WORK INSTRUCTIONS: Reproduce the data exactly. Omit no record.

Records contained in a dataset:
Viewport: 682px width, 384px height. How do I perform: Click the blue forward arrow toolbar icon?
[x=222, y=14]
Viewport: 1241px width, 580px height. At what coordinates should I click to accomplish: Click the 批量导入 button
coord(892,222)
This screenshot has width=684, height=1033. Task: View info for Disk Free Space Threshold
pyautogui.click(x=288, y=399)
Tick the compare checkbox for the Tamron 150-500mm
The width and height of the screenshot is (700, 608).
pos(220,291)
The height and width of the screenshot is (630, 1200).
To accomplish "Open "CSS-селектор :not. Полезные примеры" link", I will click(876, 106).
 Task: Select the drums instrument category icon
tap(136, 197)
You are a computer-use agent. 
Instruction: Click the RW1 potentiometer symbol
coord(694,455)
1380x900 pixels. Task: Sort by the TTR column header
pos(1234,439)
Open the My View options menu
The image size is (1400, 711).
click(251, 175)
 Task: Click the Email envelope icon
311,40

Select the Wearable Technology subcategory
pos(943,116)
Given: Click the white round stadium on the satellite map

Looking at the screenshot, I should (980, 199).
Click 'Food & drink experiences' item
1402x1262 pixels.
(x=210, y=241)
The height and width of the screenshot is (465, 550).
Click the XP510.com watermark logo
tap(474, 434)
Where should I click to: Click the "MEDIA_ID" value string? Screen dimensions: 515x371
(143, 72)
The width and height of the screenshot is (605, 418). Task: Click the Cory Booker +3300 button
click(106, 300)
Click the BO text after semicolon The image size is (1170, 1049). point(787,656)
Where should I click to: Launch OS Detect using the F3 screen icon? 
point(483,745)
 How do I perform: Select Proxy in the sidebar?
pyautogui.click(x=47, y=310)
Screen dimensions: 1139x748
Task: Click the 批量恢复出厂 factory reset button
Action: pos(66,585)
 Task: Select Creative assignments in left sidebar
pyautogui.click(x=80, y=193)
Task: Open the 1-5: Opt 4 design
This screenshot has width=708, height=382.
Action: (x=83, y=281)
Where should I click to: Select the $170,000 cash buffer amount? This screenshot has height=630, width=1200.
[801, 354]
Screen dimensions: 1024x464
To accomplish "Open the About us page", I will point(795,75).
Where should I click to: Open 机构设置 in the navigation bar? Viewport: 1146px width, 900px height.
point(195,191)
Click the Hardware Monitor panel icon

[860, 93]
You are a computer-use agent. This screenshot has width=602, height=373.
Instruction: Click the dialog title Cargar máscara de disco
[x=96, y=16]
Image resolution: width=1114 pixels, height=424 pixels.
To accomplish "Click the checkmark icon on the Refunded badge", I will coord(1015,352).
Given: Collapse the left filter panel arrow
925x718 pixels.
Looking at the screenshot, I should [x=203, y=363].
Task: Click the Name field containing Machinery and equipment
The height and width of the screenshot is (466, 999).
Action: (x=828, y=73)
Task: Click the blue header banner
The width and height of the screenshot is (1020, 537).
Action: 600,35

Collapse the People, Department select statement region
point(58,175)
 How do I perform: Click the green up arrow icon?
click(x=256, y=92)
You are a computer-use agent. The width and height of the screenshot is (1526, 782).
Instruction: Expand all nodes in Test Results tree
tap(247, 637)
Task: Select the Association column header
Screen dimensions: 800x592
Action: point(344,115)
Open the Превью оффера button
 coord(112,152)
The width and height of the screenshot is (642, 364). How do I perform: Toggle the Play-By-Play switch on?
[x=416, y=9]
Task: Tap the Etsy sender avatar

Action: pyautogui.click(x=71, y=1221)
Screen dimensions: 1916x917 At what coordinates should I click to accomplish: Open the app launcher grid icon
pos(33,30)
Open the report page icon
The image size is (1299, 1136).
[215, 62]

EXERCISE SOLUTION:
Viewport: 682px width, 384px height. How do I perform: Click the blue forward arrow toolbar icon?
[x=222, y=14]
Viewport: 1241px width, 580px height. At what coordinates should I click to accomplish: Click the 批量导入 button
coord(892,222)
This screenshot has width=684, height=1033. Task: View info for Disk Free Space Threshold
pyautogui.click(x=288, y=399)
Tick the compare checkbox for the Tamron 150-500mm
The width and height of the screenshot is (700, 608).
pos(220,291)
The height and width of the screenshot is (630, 1200).
To accomplish "Open "CSS-селектор :not. Полезные примеры" link", I will click(876, 106).
 Task: Select the drums instrument category icon
tap(136, 197)
You are a computer-use agent. 
Instruction: Click the RW1 potentiometer symbol
coord(694,455)
1380x900 pixels. Task: Sort by the TTR column header
pos(1234,439)
Open the My View options menu
The image size is (1400, 711).
click(251, 175)
 Task: Click the Email envelope icon
311,40

Select the Wearable Technology subcategory
pos(943,116)
Given: Click the white round stadium on the satellite map

Looking at the screenshot, I should (980, 199).
Click 'Food & drink experiences' item
1402x1262 pixels.
(x=210, y=241)
The height and width of the screenshot is (465, 550).
Click the XP510.com watermark logo
tap(474, 434)
Where should I click to: Click the "MEDIA_ID" value string? Screen dimensions: 515x371
(143, 72)
The width and height of the screenshot is (605, 418). Task: Click the Cory Booker +3300 button
click(106, 300)
Click the BO text after semicolon The image size is (1170, 1049). point(787,656)
Where should I click to: Launch OS Detect using the F3 screen icon? 
point(483,745)
 How do I perform: Select Proxy in the sidebar?
pyautogui.click(x=47, y=310)
Screen dimensions: 1139x748
Task: Click the 批量恢复出厂 factory reset button
Action: pos(66,585)
 Task: Select Creative assignments in left sidebar
pyautogui.click(x=80, y=193)
Task: Open the 1-5: Opt 4 design
This screenshot has width=708, height=382.
Action: (x=83, y=281)
Where should I click to: Select the $170,000 cash buffer amount? This screenshot has height=630, width=1200.
[801, 354]
Screen dimensions: 1024x464
To accomplish "Open the About us page", I will point(795,75).
Where should I click to: Open 机构设置 in the navigation bar? Viewport: 1146px width, 900px height.
point(195,191)
Click the Hardware Monitor panel icon

[860, 93]
You are a computer-use agent. This screenshot has width=602, height=373.
Instruction: Click the dialog title Cargar máscara de disco
[x=96, y=16]
Image resolution: width=1114 pixels, height=424 pixels.
To accomplish "Click the checkmark icon on the Refunded badge", I will coord(1015,352).
Given: Collapse the left filter panel arrow
925x718 pixels.
Looking at the screenshot, I should [x=203, y=363].
Task: Click the Name field containing Machinery and equipment
The height and width of the screenshot is (466, 999).
Action: (x=828, y=73)
Task: Click the blue header banner
The width and height of the screenshot is (1020, 537).
Action: 600,35

Collapse the People, Department select statement region
point(58,175)
 How do I perform: Click the green up arrow icon?
click(x=256, y=92)
You are a computer-use agent. The width and height of the screenshot is (1526, 782).
Instruction: Expand all nodes in Test Results tree
tap(247, 637)
Task: Select the Association column header
Screen dimensions: 800x592
Action: point(344,115)
Open the Превью оффера button
 coord(112,152)
The width and height of the screenshot is (642, 364). How do I perform: Toggle the Play-By-Play switch on?
[x=416, y=9]
Task: Tap the Etsy sender avatar

Action: pyautogui.click(x=71, y=1221)
Screen dimensions: 1916x917 At what coordinates should I click to accomplish: Open the app launcher grid icon
pos(33,30)
Open the report page icon
The image size is (1299, 1136).
[215, 62]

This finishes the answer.